目次
東海道新幹線開通までの道のり②:誕生を阻んだ壁
新幹線プロジェクトの元をたどると、昭和13(1938)年の東京~下関を9時間で結ぶ弾丸列車計画がその原型となっているのがわかります。弾丸列車の発想自体は明治時代からありました。険しい地形が多いところから日本で採用された狭軌(きょうき)(レール幅1067mm)でしたが、列車高速化のために、広軌(こうき)(レール幅1435mm)へ改軌させようとする高速列車運行計画が検討されていました。
ところが、計画のための私鉄設立の申請が鉄道国有法を理由に却下されたことや、戦況の悪化などから実現には至らなかったのです。
東海道新幹線開通までの道のり③:計画が東京五輪開催と結びついて急始動
新幹線計画が現実味を帯びたのは、昭和32(1957)年5月に国鉄技術研究所が開催した講演会がきっかけでした。
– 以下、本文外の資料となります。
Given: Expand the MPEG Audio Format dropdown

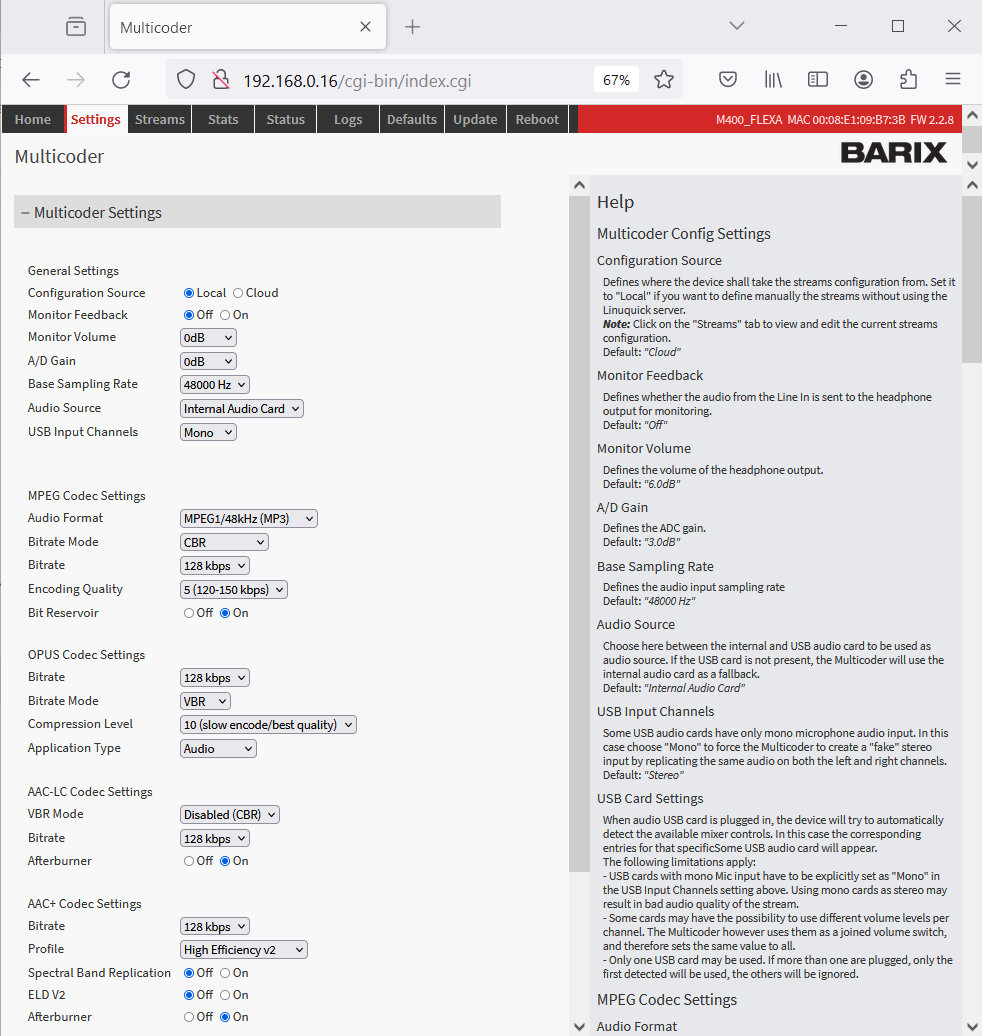Looking at the screenshot, I should tap(248, 518).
技術的な確信を踏まえ、最高時速250kmで東京~大阪を3時間で結ぶ可能性をアピール。さらに、「新幹線の父」と呼ばれる、国鉄総裁に就任してまもない十河(そごう)信二は、東海道本線の線路を増やして輸送量増加に対応する方向でほぼ固まっていた計画を「広軌高速鉄道を別線で敷設」と主張し覆してしまいます。
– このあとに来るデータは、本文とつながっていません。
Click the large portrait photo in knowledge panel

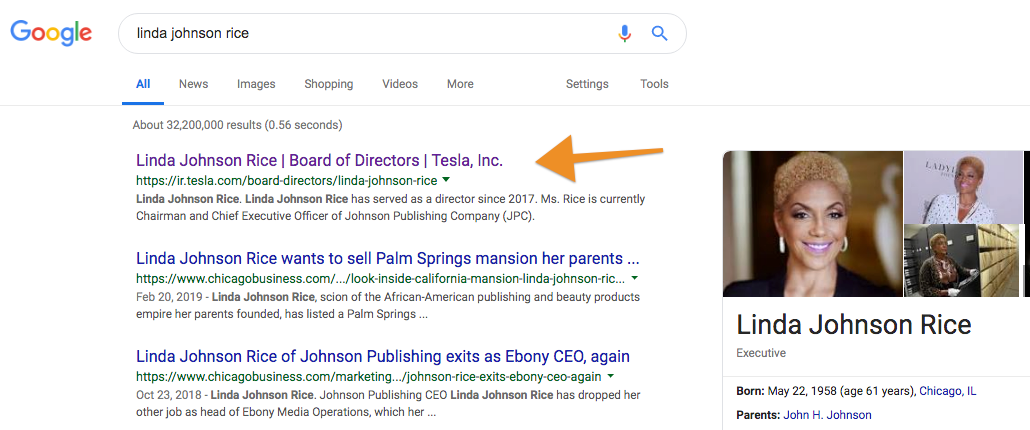(813, 224)
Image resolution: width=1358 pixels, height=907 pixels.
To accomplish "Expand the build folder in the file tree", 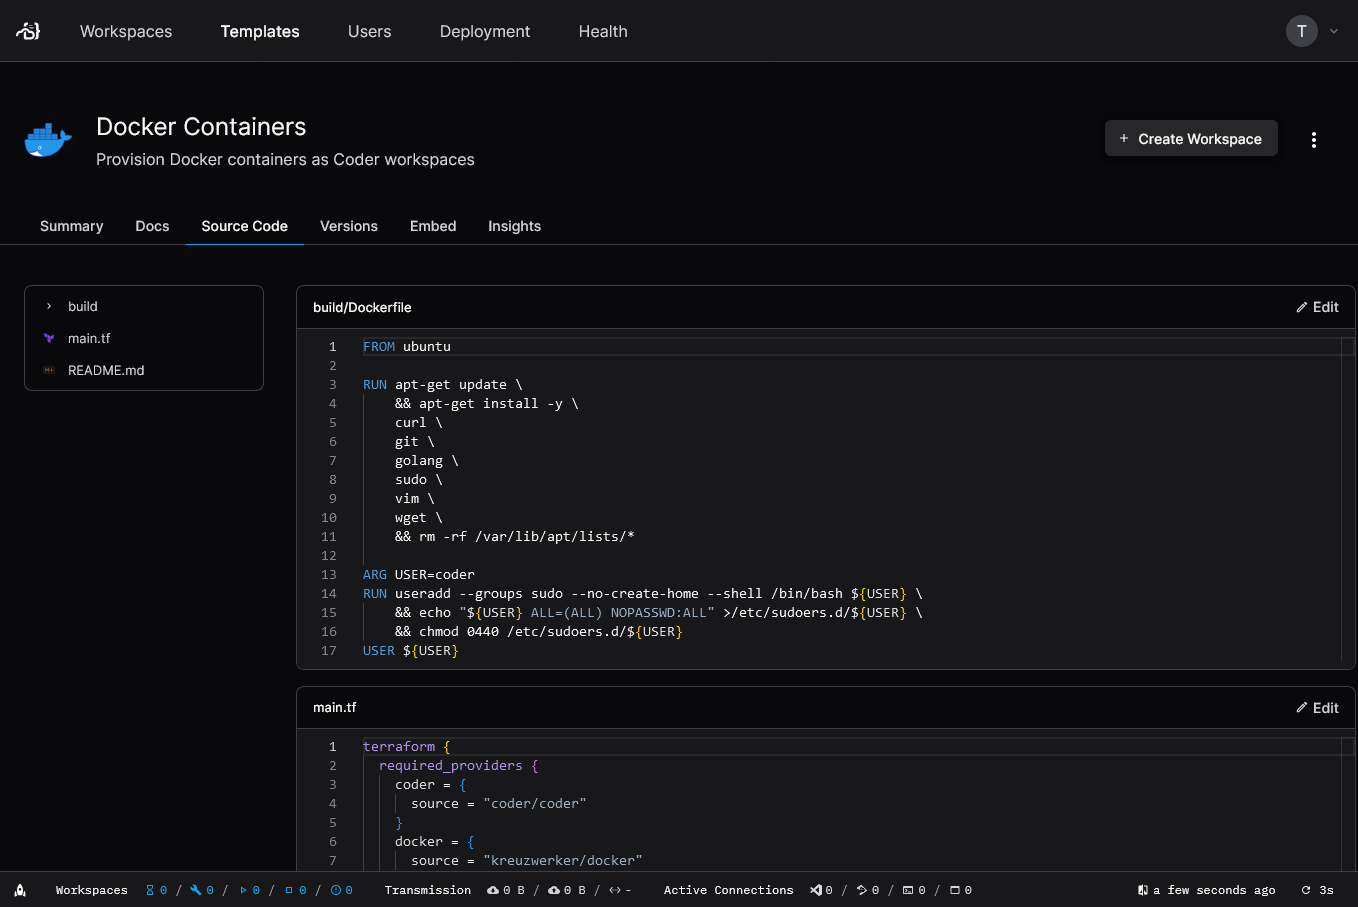I will (x=48, y=306).
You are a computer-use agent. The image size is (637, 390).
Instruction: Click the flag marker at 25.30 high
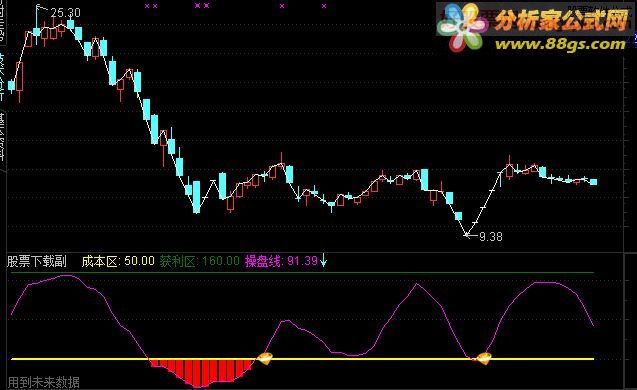coord(42,8)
その政治的手腕もあって、昭和32(1957)8月、運輸省(現在の国土交通省)に日本国有鉄道幹線調査会が設置され、新幹線計画は国政レベルに場を移すことに。そうなると、「昭和39(1964)年までに」と、東京五輪開催までに開業を望む空気が一気に濃厚となり、早期着工が決定。ここへ来て、発端は五輪とは関係のなかった事業が、世紀の祭典と結びついたのです。
いつしか国鉄内部も、東京五輪に絶対に間に合わせようと、一丸となって団結していきました。
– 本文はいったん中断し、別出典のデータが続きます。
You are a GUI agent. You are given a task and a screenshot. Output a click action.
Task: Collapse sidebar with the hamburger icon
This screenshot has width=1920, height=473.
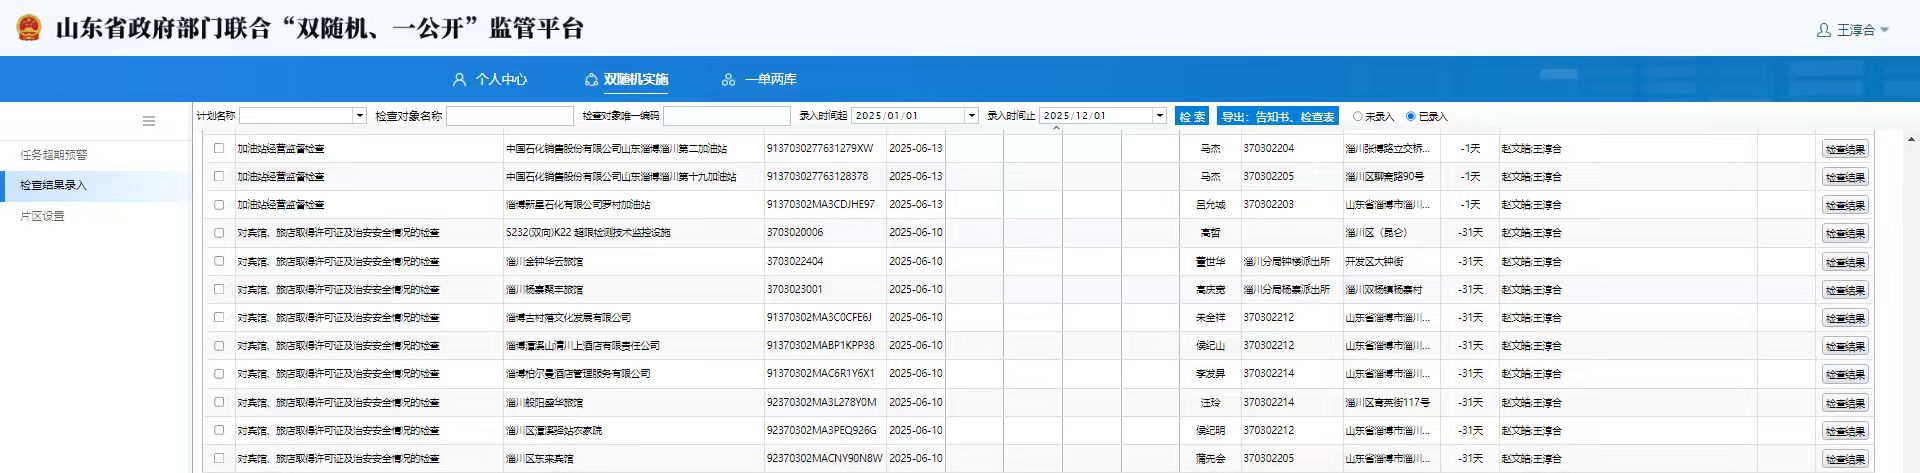[149, 121]
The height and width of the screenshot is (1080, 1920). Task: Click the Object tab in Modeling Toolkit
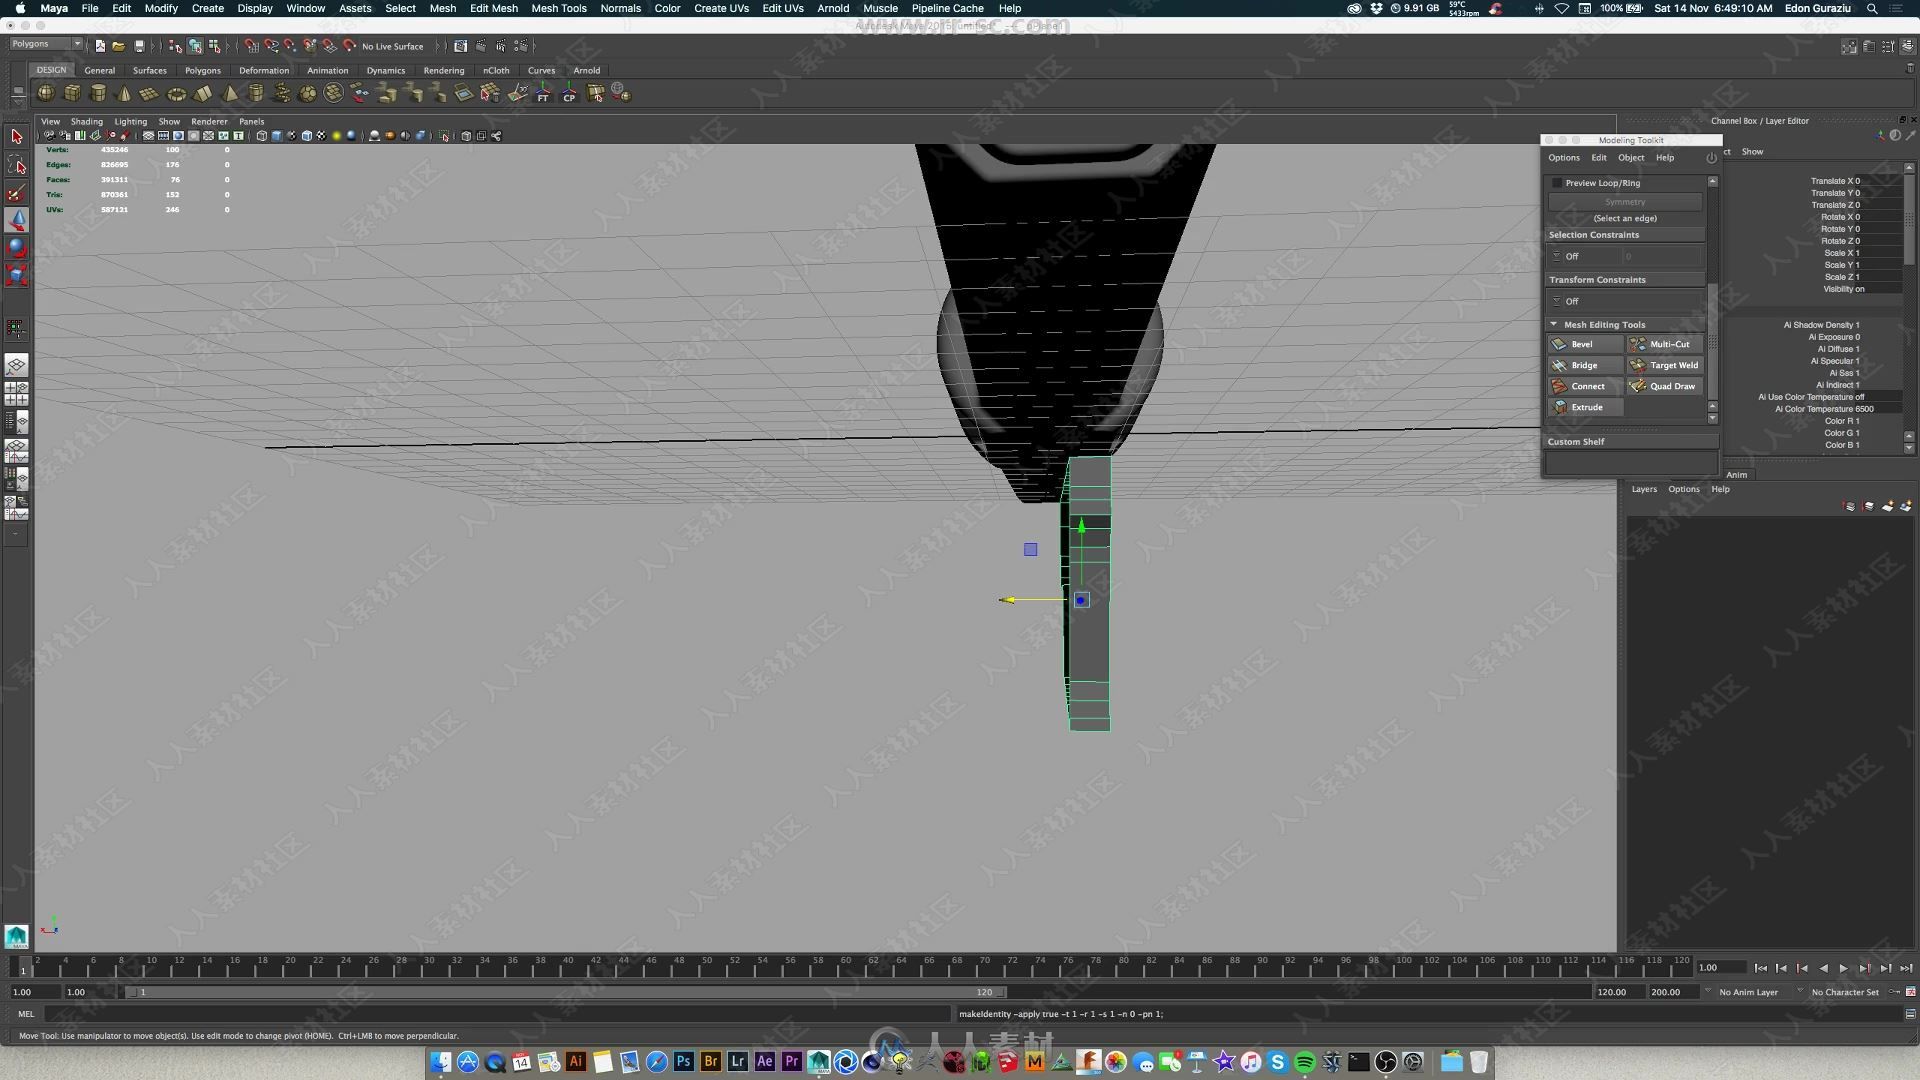pos(1631,157)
東海道新幹線開通までの道のり④:東京五輪開催の年に全線開通を果たす
起工式は、昭和34(1959)年4月。戦前に頓挫した弾丸列車計画で確保されていた用地と、工事が中断されていたトンネルをうまく利用した結果、5年3か月という驚異的なスピードで建設工事は進み、東京~大阪515.4kmの全線開通を果たします。
東京五輪と同年に誕生した東海道新幹線は、“夢の超特急”として国民に夢と希望を与えるなか、昭和39(1964)年10月1日に開業日を迎えたのです。
新幹線の父とも呼ばれる人物は開業式典不在
くす玉割りなどのセレモニーで盛大に開業式典が執り行われましたが、そこに、新幹線計画の立役者となった十河の姿はありませんでした。3800億円にふくらんで予算を超過した総工費の責任を取る形で開業前に辞任を強いられていたためです。そして、十河の右腕として、技術的側面から新幹線建造を支えた技師長の島秀雄もまた、職を辞しており、開業式に招かれることはありませんでした。昭和48(1973)年、十河の業績を記念したレリーフが東京駅の新幹線プラットフォームに設置されました。
東海道新幹線の輝かしい歴史は現在も更新中
2020年7月1日。東海道新幹線の新型車両「N700S」が営業運転を開始しました。N700系以来、13年ぶりのフルモデルチェンジ。半世紀以上前に生まれた東京五輪のレガシー(遺産)は、今も国の大動脈を成す交通基盤として技術革新とともに受け継がれています。